VII. ROLES and RESPONSIBILITIES

A. Department of Health

A.1 National Center of Disease Prevention and Control

1.1 Formulate the Policy Guidelines in the Prevention of disabilities due to Lymphatic Filariasis

1.2 Coordinate the design, implementation and appropriate advocacy relevant to the setting-up of necessary management systems to include logistics, surveillance and reporting systems to ensure an effective and efficient implementation of this policy.

1.3 Coordinate with PD/MMD to ensure provision of logistics to all implementing units.

1.4 Coordinate with NEC on the surveillance system and reporting system

1.5 Conduct orientation and/or training of CHD technical staff on the Guidelines in the Prevention of disabilities due to Lymphatic Filariasis when necessary

1.6 Coordinate and ensure the timely procurement and distribution of disability kits to established filariasis endemic regions based on the validated reports of patients with disabilities

1.7 Advocate and lobby for funds for the implementation of this policy.

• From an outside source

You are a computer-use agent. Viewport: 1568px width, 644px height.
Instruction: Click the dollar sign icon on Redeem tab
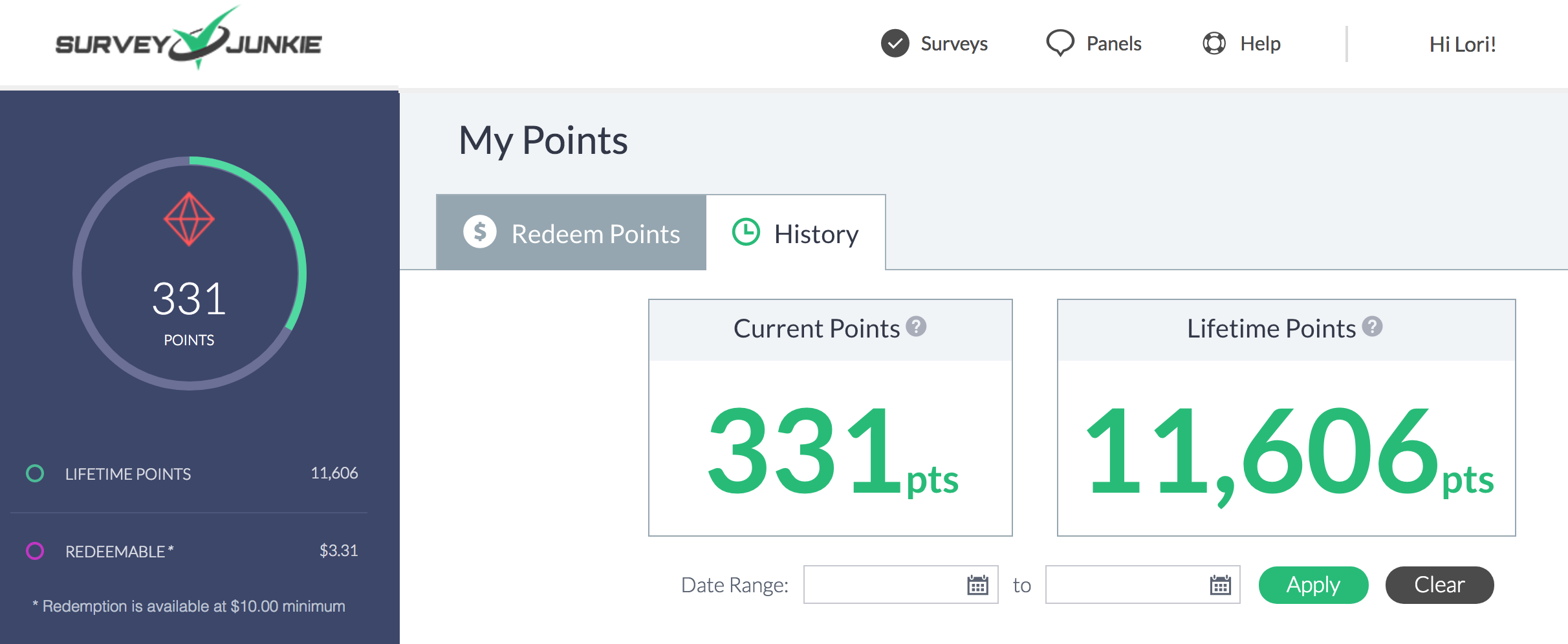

1.8 Promote and strengthen partnership with other stakeholders.

1.9 Initiate resource mobilization for the implementation of this policy.

A.2 National Center for Health Promotion (NCHP)

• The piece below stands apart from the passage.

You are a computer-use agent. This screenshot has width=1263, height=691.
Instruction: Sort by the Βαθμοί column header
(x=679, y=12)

2.1 Develop Health promotion package for the implementation of this policy.

2.2 Develop IEC prototypes on disabilities caused by Lymphatic Filariasis

2.3 Assist NCDPC in the conduct of Partner’s meeting

2.4 Assist NCDPC in resource mobilization

2.5 Assist NCDPC in the conduct of KAP survey

A.3 Health Policy Development and Planning Bureau (HPDPB)

3.1 Secure adequate funding for National Filariasis Elimination Program in accordance with the Health Sector Expenditure Framework

3.2 Facilitate and support program evaluation studies

A.4 Procurement Division/Material Management Division 

4.1 Ensure timely procurement of disability kits
4.2 Ensure the proper storage, timely distribution and delivery of logistic to the target clients.

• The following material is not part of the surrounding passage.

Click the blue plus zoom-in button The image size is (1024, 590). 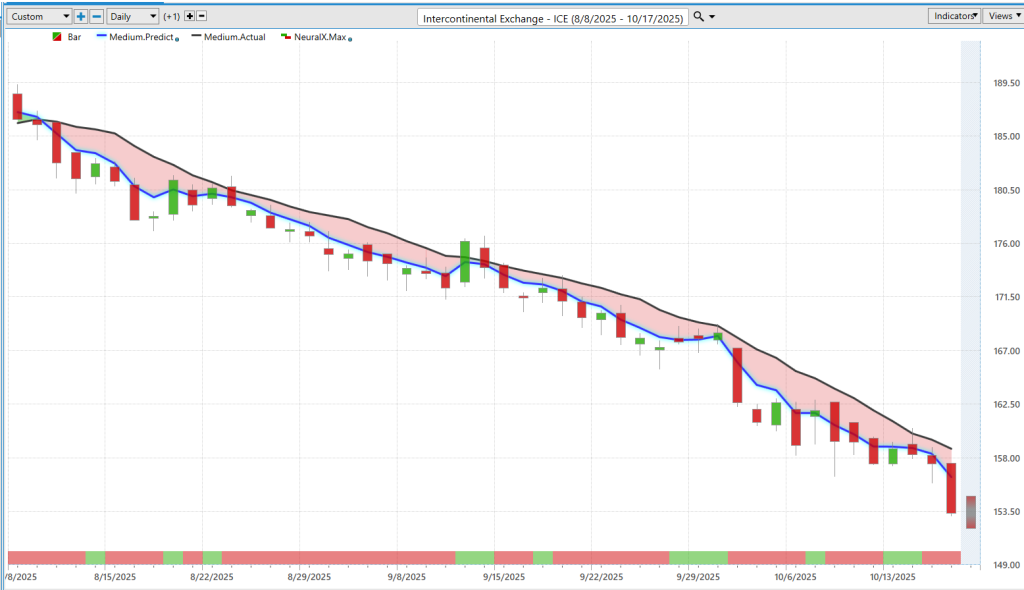81,17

A.5 Centers for Health Development

5.1 Disseminate this policy to the concerned LGUs
5.2 Conduct orientation and training of DOH retained, LGU and private hospitals on this policy guideline on prevention of disabilities due to Lymphatic Filariasis
5.3 Ensure the availability and distribution of initial supply of disability kits in coordination with NCDPC.
5.4 Collect, consolidate, analyze and submit report to National Epidemiology Center (NEC) copy furnished NCDPC
5.5 Reproduction and distribution of IEC materials in coordination with NCHP.

B. Local Government Units

B.1 Provincial Health Office

1.1 Disseminate and implement this policy to the concerned cities/municipalities

1.2 Conduct orientation/training of health workers on this policy

1.3 Allocate counterpart funding for the implementation of disability prevention (Timely replenishment of disability kits, enrolment of PWDs associated with LF to PHIC).

1.5. Monitor implementation of this policy in their areas of responsibility.

1.6 Collect, consolidate, analyze and submit report to CHDs.

1.7 Establish linkages with other agencies for socio-economic programs

1.8 Develop and submit proposals for funding with other agencies

B.2 City/Municipal Health Office

2.1 Conduct orientation/training to staff and community on this policy
2.2 Implement this policy
2.3 Allocate counterpart funding for the implementation of disability prevention activities such as timely replenishment of disability kits and enrolment of PWDs associated with LF to PHIC.
2.4 Monitor implementation of this policy in their areas of responsibility including quality care given by frontline health workers to filariasis cases.
2.5 Collect, consolidate, analyze and submit report to PHOs.
2.6 Establish linkages with other agencies for socio-economic programs.
2.7 Develop and submit proposals for funding in partnership with other agencies.

C. Regional/Provincial/District Hospitals

1. Provide services for disability management including surgery for hydroceles.
2. Provide logistic support in the management of LF patients with disabilities.

D. Private Health Providers

1. Referral of LF patients with disabilities to government facilities.
2. Provide services to patients with LF.

VIII. REPEALING CLAUSE

All policies inconsistent or contrary to the provisions of this Order are hereby repealed/rescinded.

IX. EFFECTIVITY

This Order takes effect immediately upon approval.